Blog Archive

Friday, March 3

Roadside stand operated by Thai feminists.

Thursday, March 2

Elegant, Tired Pots

My Present is one foot in the Future and the other in the Past on this island. It's a rather nifty mix for an Old World romantic who threatens to make a canoe anchor out of his computer once a month, but is hopelessly addicted to the toys of the New World.

I'm guessing that not too many people in the USA remember the days when the Post Office Department (former name of the United States Postal Service – from 1792 to 1970 – when it became a government owned corporation) required all packages to be bound with string, no matter how much tape you used. Well, the Thai postal service still requires you to string along with them. They are polite about it. They sell mailing boxes in the post offices, just as in US post offices, but they don't expect you to have a ball of string in your pocket. Buy a box (a small one costs just under 2 cents, US) and you get a neat little plastic bag with enough string in it to meet their requirements – tape is optional and not required. It puts one of my feet in the past.

In my youth, garbage cans were heavy, galvanized metal containers, but we didn't use them very much. Organic matter was turned into a compost pile, or simply thrown into the garden. Plastic packaging was unknown and paper waste was burned in one of those galvanized cans with a sheet of metal screening over it. There wasn't much money to spend on frivolities, so there wasn't much waste. 'Use it up and make it do' was the frugal rule. There isn't much money here, so the frugal rule is still in force and, while plastic trash cans can be seen everywhere, I think they still don't outnumber the old, charming waste-not-want-not garbage pots made out of spent rubber tires.

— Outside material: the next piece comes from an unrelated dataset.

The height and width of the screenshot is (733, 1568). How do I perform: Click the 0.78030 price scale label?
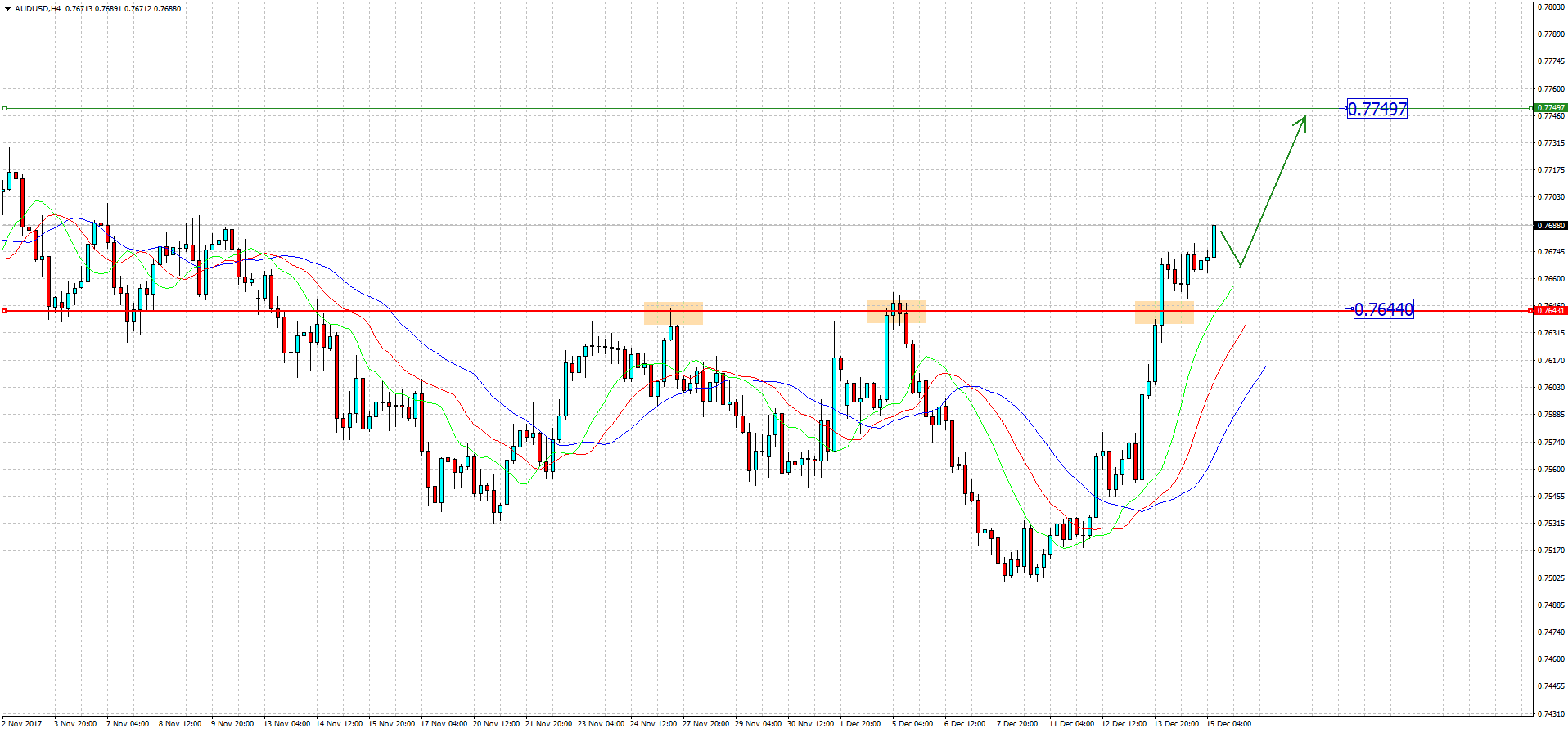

Yep... the photo above is of an old rubber tire turned inside out and fashioned into a rather elegant pot with a decorated lid (note how a piece of worn tread has been transformed into filigree): and get this... even the graceful stand it is sitting on is made from pieces of rubber tire. You see them all along the highways and trash collectors empty them regularly. Hell... they are so lovely... A wants one in our living room! I can't imagine what a Thai person's reaction to that would be. On second thought... yes I can... "Crazy Faranges! Don't know enough to put their garbage outside."

Thais are very industrious workers, but most earn very meager wages. Those who don't need all they earn to simply survive, save money. Saving money – what a concept, eh? A country whose populace adopts the habit of saving money slowly develops a strong economy. Americans did it after the depression and the Japanese did it after the Second World War. Watch out for the smaller countries that are doing it now. Instant gratification only lasts an instant.